Mega Backdoor Roth Calculator
Maximize retirement savings with after-tax 401k contributions and Roth conversions for high earners
About the Mega Backdoor Roth Calculator
The Mega Backdoor Roth calculator helps high-income earners identify the maximum amount of additional after-tax income they can shield in a tax-free Roth account. While most employees are aware of the standard annual solo contribution limit, few realize that the IRS allows for a much higher total contribution across all sources within a 401(k) or 403(b) plan. This tool calculates the remaining 'headroom' between your standard contributions plus employer matching and the total IRS Section 415(c) limit.

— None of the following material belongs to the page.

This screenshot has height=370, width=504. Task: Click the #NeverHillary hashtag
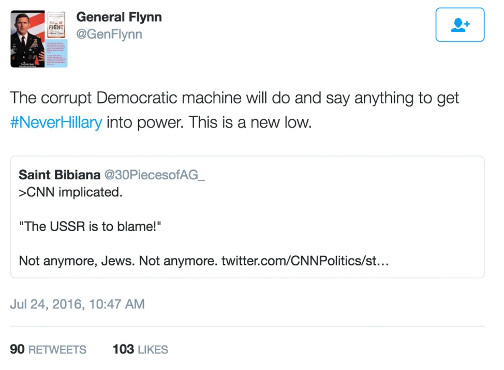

Using this tool is essential for retirement planning because it prevents over-contribution errors while ensuring you do not leave tax-advantaged space on the table. Financial planners and high-earning professionals use these calculations to decide how to adjust their payroll withholdings for the final months of the year. To use the calculator, you will need your current year-to-date contribution totals, your expected employer match percentage, and your gross annual salary. Note that this strategy specifically requires your employer's plan to support after-tax non-Roth contributions and in-service distributions or conversions.
Formula
Annual Mega Backdoor Capacity = Total Section 415(c) Limit - (Employee Elective Deferrals + Employer Matching/Profit Sharing)The Total Section 415(c) Limit is the absolute maximum allowed into a defined contribution plan each year ($69,000 for 2024 or $76,500 if age 50+). Employee Elective Deferrals include your standard Pre-tax or Roth 401(k) contributions up to the $23,000 limit. Employer Matching includes all company-paid portions and profit-sharing. The remaining gap is the amount you can contribute as 'After-Tax' (non-Roth) funds to be converted.
Worked examples
Example 1: An employee under age 50 earns $200,000. They contribute the max $23,000 to their Pre-tax 401(k), and the employer matches 5% ($10,000).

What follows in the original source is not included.